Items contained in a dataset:
______

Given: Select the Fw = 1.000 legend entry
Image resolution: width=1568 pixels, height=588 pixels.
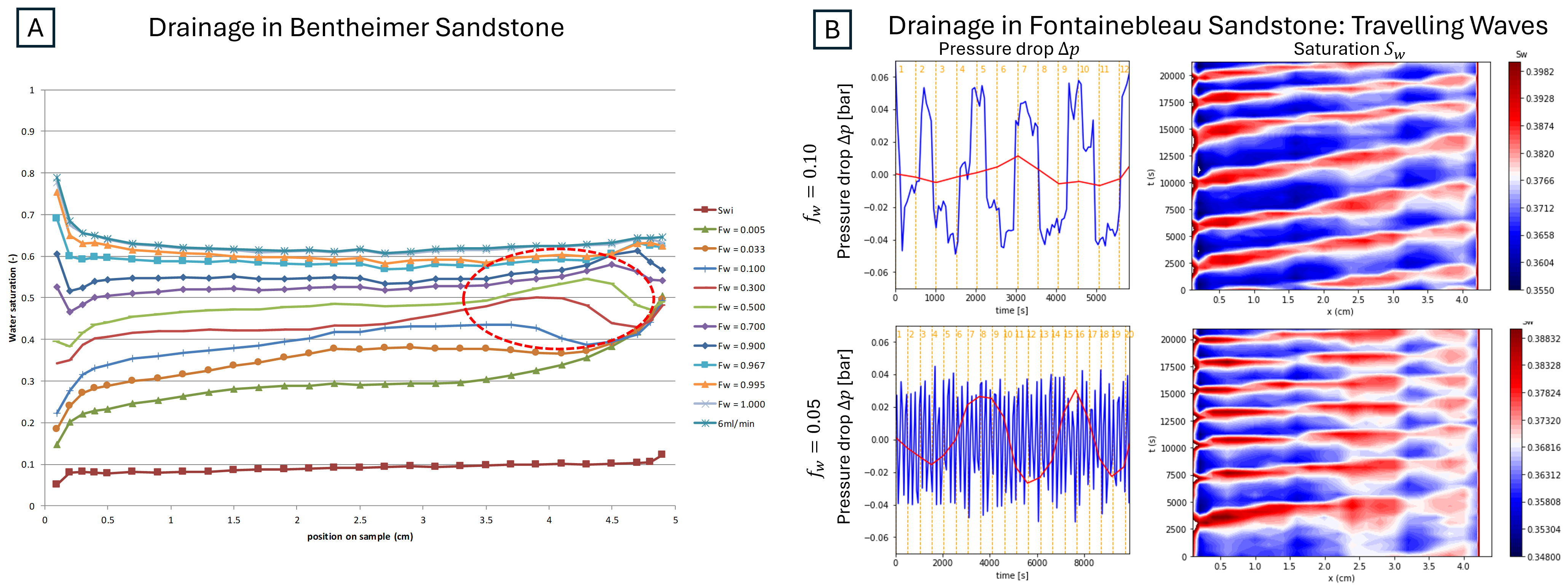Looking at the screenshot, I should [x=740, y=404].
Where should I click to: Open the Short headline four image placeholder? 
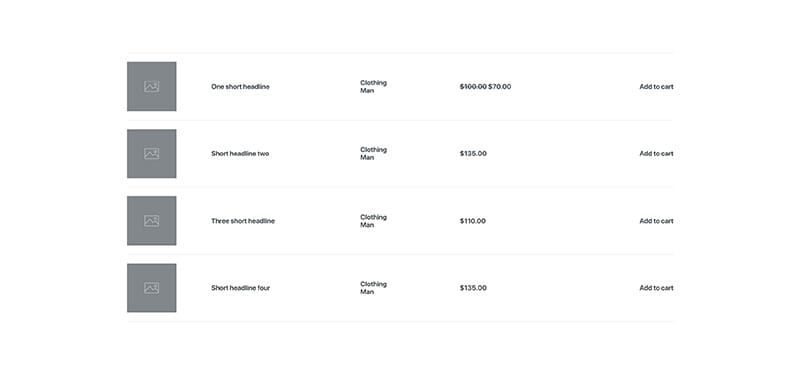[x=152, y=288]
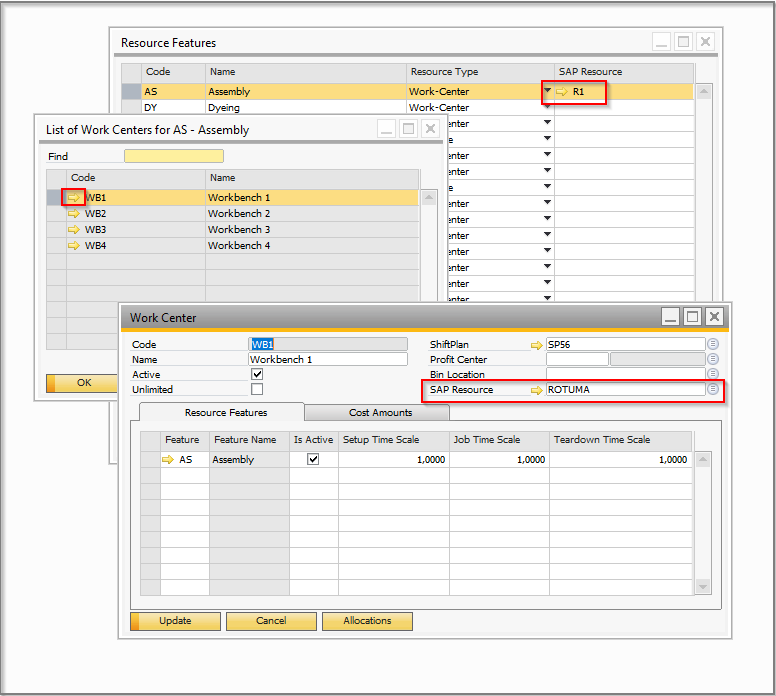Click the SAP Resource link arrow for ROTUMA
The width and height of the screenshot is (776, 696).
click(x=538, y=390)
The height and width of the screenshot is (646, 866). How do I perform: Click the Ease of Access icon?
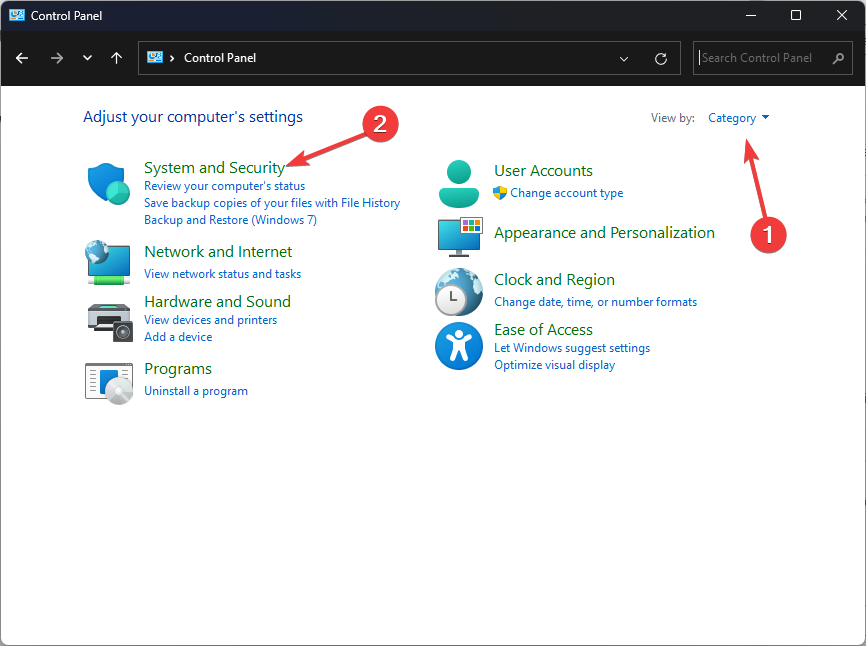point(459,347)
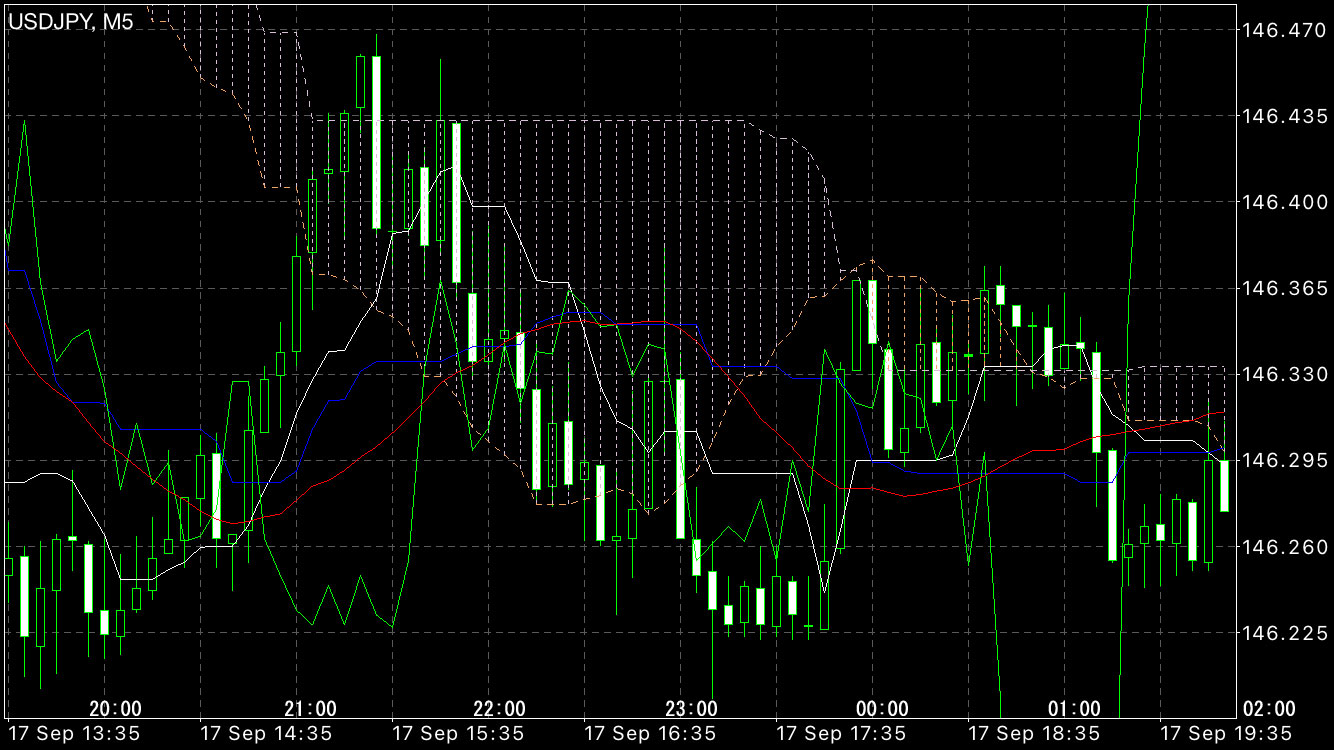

______

## [REQUEST]
Lay out the items above as a numbered list, omitting any blank lines and excluding the pictures from your answer.

## [FINAL RESULT]
1. Given: Select the Fw = 1.000 legend entry
2. Image resolution: width=1568 pixels, height=588 pixels.
3. Looking at the screenshot, I should [x=740, y=404].
4. Where should I click to: Open the Short headline four image placeholder? 
5. [x=152, y=288]
6. Click the SAP Resource link arrow for ROTUMA
7. The width and height of the screenshot is (776, 696).
8. click(x=538, y=390)
9. The height and width of the screenshot is (646, 866). How do I perform: Click the Ease of Access icon?
10. point(459,347)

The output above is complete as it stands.